Charlie Gard's parents are reported to be angry that the lawyer appointed to speak on behalf of the terminally-ill baby in court heads a charity that backs assisted dying.
Parents have privately expressed their concern after discovering that Charlie's guardian lawyer Victoria Butler-Cole, is chairman of Compassion in Dying, a sister organisation to Dignity in Dying, the Telegraph reports.
The two charities share the same chief executive and media team.
Charlie's parents, Connie Yates and Chris Gard, do not believe their son needs a guardian and that they alone should speak for him.
Butler-Cole is his Cafcass guardian. Cafcass represents children in the family courts.

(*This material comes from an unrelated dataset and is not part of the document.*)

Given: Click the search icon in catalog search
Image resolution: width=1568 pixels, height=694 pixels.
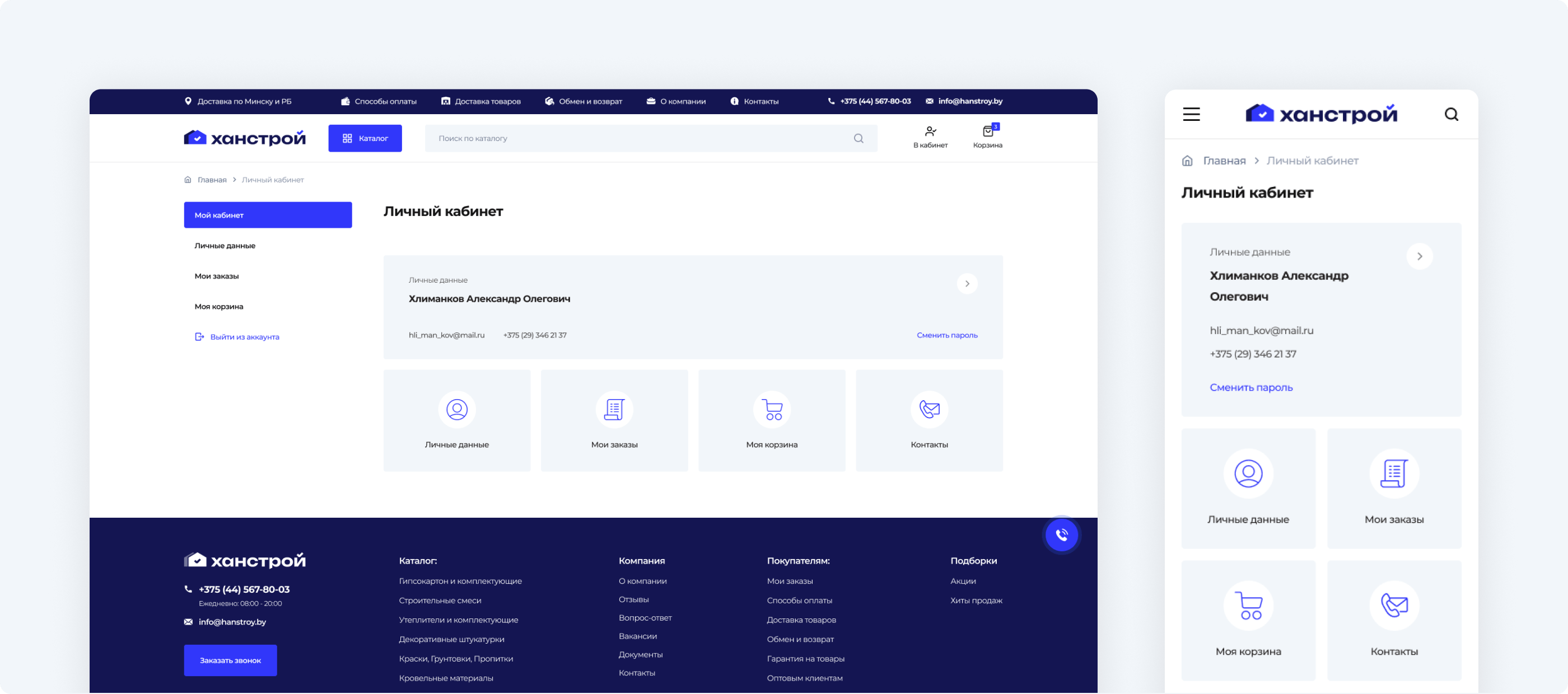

A statement on the hospital website says: 'Charlie's parents fundamentally believe that they alone have the right to decide what treatment Charlie has and does not have. They do not believe that Great Ormond Street should have had the right to apply to the Court for an independent, objective decision to be made. They do not believe that there is any role for a Judge or a court. They believe that only they can and should speak for Charlie and they have said many times that they feel they have been stripped of their rights as parents.
'GOSH holds and is bound by different principles. A world where only parents speak and decide for children and where children have no separate identity or rights and no court to hear and protect them is far from the world in which GOSH treats its child patients.

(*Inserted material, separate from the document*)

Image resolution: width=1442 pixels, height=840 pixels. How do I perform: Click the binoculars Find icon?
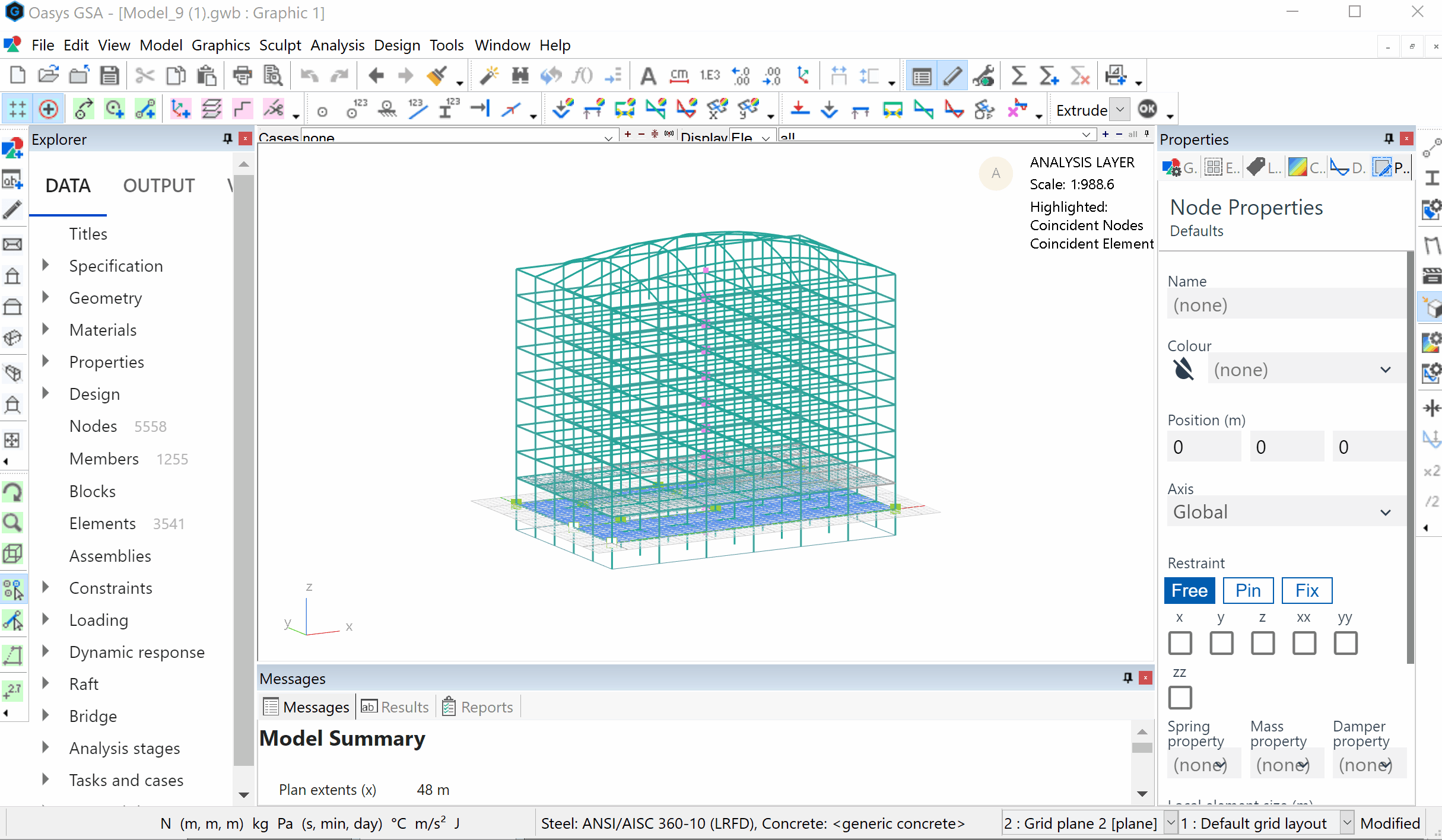click(x=520, y=76)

'Throughout this court process, Charlie has been represented by his Cafcass Guardian who has visited him in hospital, spoken to Charlie's parents, nurses and doctors and written reports that ensure that as much as is possible for a desperately unwell baby, Charlies own viewpoint is articulated and given weight. When asked what happens to the role of the Guardian if their belief that only they have the right to decide on Charlie's treatment is correct, Charlie's parents answer that he does not need a Guardian because they will speak for him.'
Charlie suffers from a serious genetic condition for which there is no known cure and which has left him seriously disabled with brain damage. They have raised £1.3 million through crowdfunding and want to fly him to the United States for experimental treatment. At the court hearings last week, Mr Justice Francis agreed that the doctor who has pioneered this research, Dr Michio Harano, should fly to London over the weekend. Today, the doctor is examining Charlie to see if the treatment can offer any hope.
A source close to the parents told the Telegraph: 'The family find it astonishing that the quango that appointed the barrister to act in the interests of Charlie Gard is the chairman of Compassion in Dying, the sister body of Dignity in Dying, formerly known as the Voluntary Euthanasia Society. The implication is obvious. It looks like a profound conflict of interest.'
Compassion in Dying said it was wrong to suggest there was any conflict of interest: 'There are clear differences between this case, the work of Dignity in Dying and the work of Compassion in Dying. The Charlie Gard case is about making decisions in the best interests of a seriously ill child.'
According to the statement on the Great Ormond Street Hospital website, the view of Charlie's treating team and all those from whom GOSH obtained second opinions, 'he has no quality of life and no real prospect of any quality of life'.